A H460 cells were seeded on coverslips and then infected with Ad-LacZ or Ad-LETM1 for 24 h. The cells were incubated with anti-LETM antibody alone, or anti-LETM1 and anti-GRP75 antibodies, followed by a Duolink PLA. The interaction is represented by the red signal under confocal microscopy (left panel) and quantification of red puncta per cell (right panel). B Schematic showing the procedure for the desthiobiotin-phenol (DBP) labeling experiments. C LETM1-APEX2 in stable HEK293 cells were treated with doxycycline for 24 h, followed by the DBP labeling experiment as described in the Material and Methods.

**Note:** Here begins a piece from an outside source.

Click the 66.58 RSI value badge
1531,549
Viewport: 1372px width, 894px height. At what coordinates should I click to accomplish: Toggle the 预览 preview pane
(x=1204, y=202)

DBP-GRP75 and DBP-GRP78 were pulled down by streptavidin beads and detected by western blotting. The arrow points APEX2-LETM1 band. D H460/Tet-On-inducible LETM1 cells were seeded onto 10-cm plates overnight. CRISPR/Cas9-GRP75 plasmid was used to knock down GRP75. LETM1 expression was induced by incubating the cells with 100 ng/ml doxycycline for 24 h. For the positive control, cells were treated with 30 μM CCCP for 8 h. The cells were lysed and analyzed by western blotting with the indicated antibodies. These results are representative of three independent experiments. E CRISPR/Cas9-GRP75 plasmid was used to knock down in H460/Tet-On-inducible LETM1 cells. For the positive control, cells were treated with 30 μM CCCP for 8 h. These cells were analyzed by transmission electron microscopy. Scale bars represent 2 μM. N: nucleus; block arrows; autophagosomes; arrowheads: mitochondria; white arros; ER; The quantification graph was calculated from 7 different cells each condition. Mitochondrial-ER association point was counted per single cell. *p < 0.05.